Nesse caso, é necessária uma dieta típica de ganho de massa, pois é completamente impossível bombear os braços de uma menina sem uma quantidade suficiente de proteína (15 g por 10 kg de peso corporal). Princípios básicos de nutrição ㅡ não deve haver intervalo superior a 3-4 horas entre as refeições; as porções são pequenas, mas concentradas ao mínimo em calorias, gorduras e carboidratos rápidos, imediatamente após o treino ㅡ proteínas ou alimentos que contenham proteínas, sem gordura e cafeína. Este último impede a reposição das reservas de glicogênio nos músculos, portanto, café ㅡ não antes de 2 horas após a proteína. Desde a nutrição desportiva antes do treino, os suplementos pré-treino e a creatina são adequados; ganhadores ㅡ por falta de massa (não apenas massa muscular, mas qualquer massa em geral). Os esteróides anabolizantes, assim como as opiniões políticas, são assunto pessoal de todos. Já que estamos falando sobre isso, Anavar, Primobolan, Oximetolona e Boldenona são considerados os menos arriscados para as mulheres.

Todos os itens acima são adequados para uso por indivíduos e somente com algumas reservas. Em geral, esta é a resposta à pergunta: como estimular os braços de uma garota se ela está cansada de ser menina. Se a parte superior do seu corpo ficar um pouco atrasada com o treinamento regular, a conversa será completamente diferente.
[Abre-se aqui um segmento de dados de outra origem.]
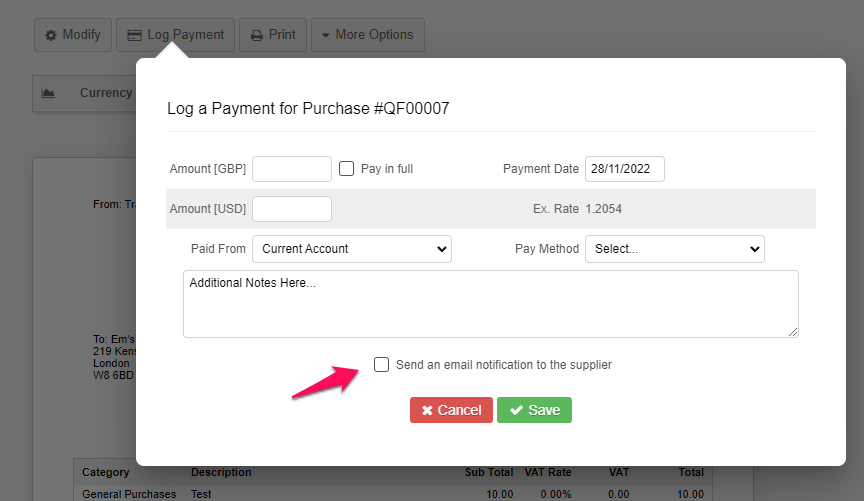Click the checkmark icon on Save button
Image resolution: width=864 pixels, height=501 pixels.
(516, 410)
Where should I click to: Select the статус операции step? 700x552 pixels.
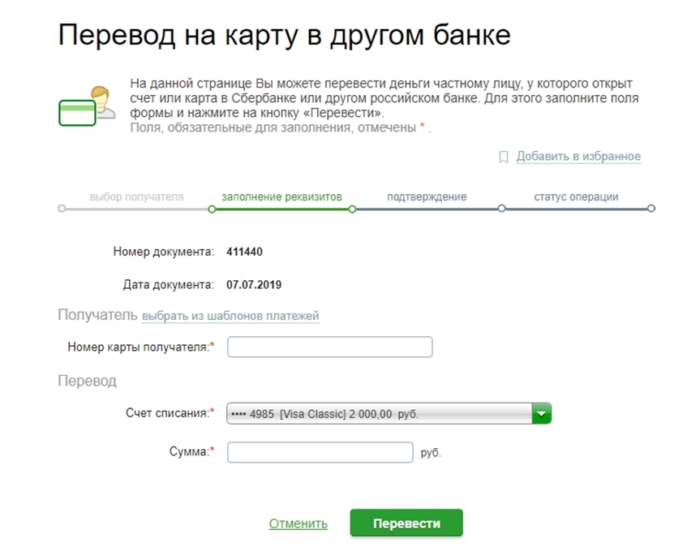(x=575, y=197)
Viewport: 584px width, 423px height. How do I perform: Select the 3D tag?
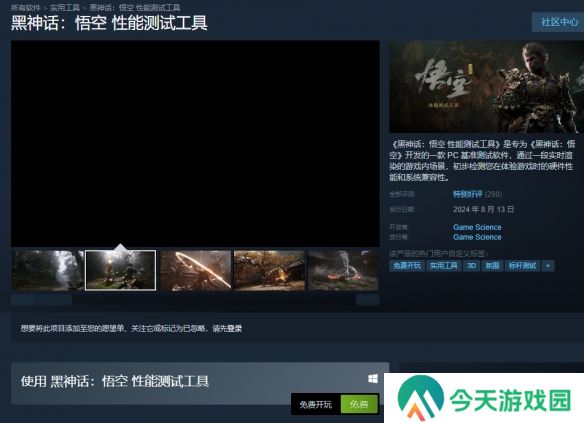point(472,266)
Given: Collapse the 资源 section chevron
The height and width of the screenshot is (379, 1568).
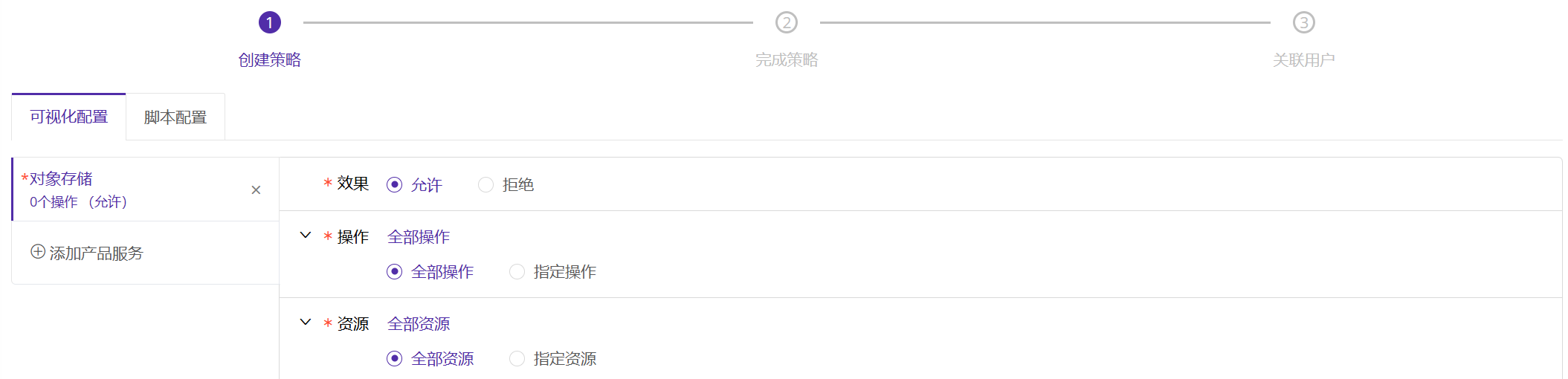Looking at the screenshot, I should (x=305, y=323).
Se você é novo na academia ou já faz exercícios há muito tempo e geralmente está satisfeito com seu corpo, então para fortalecer os músculos da parte superior do corpo não é necessário aumentá-los propositalmente. Isso significa ㅡ estimulá-los propositalmente usando exercícios de isolamento. Em todas as prensas e flexões, o tríceps estará suficientemente envolvido indiretamente. O bíceps estará envolvido da mesma forma nas flexões e nas remadas.
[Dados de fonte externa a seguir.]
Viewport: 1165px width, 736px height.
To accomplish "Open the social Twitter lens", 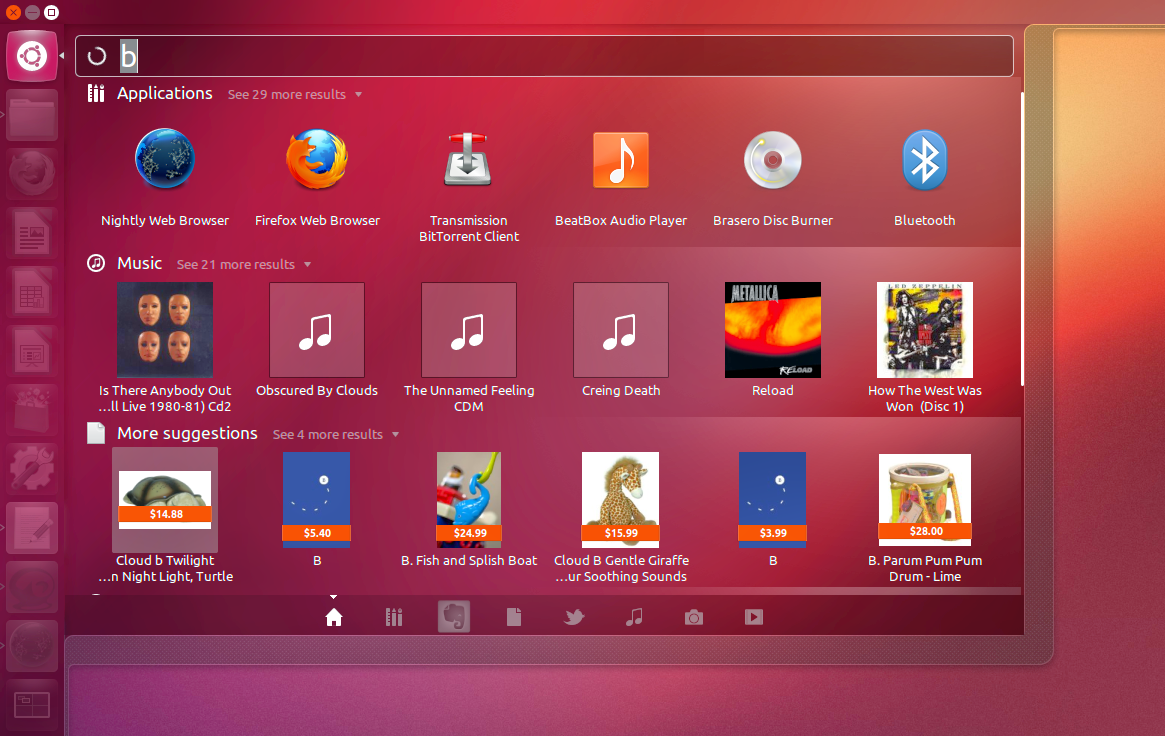I will pos(574,617).
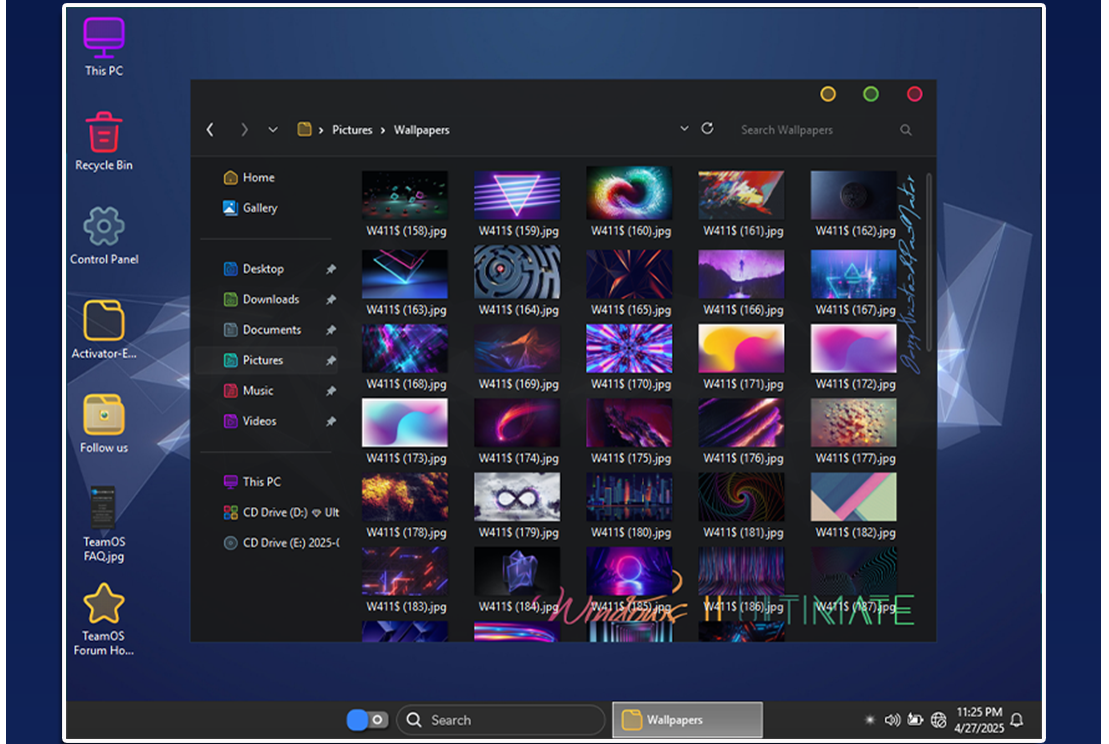Click the pin icon next to Music

coord(331,391)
Se exercícios deste tipo não conduzem ao resultado desejado, então este é um motivo para reconsiderar rapidamente a sua dieta, o número de repetições e abordagens e o seu regime de descanso após o treino. Adicionar exercícios de isolamento, por exemplo, rosca direta com halteres ou extensões em uma máquina de blocos, só deve ser feito quando a condição anterior for 100% atendida.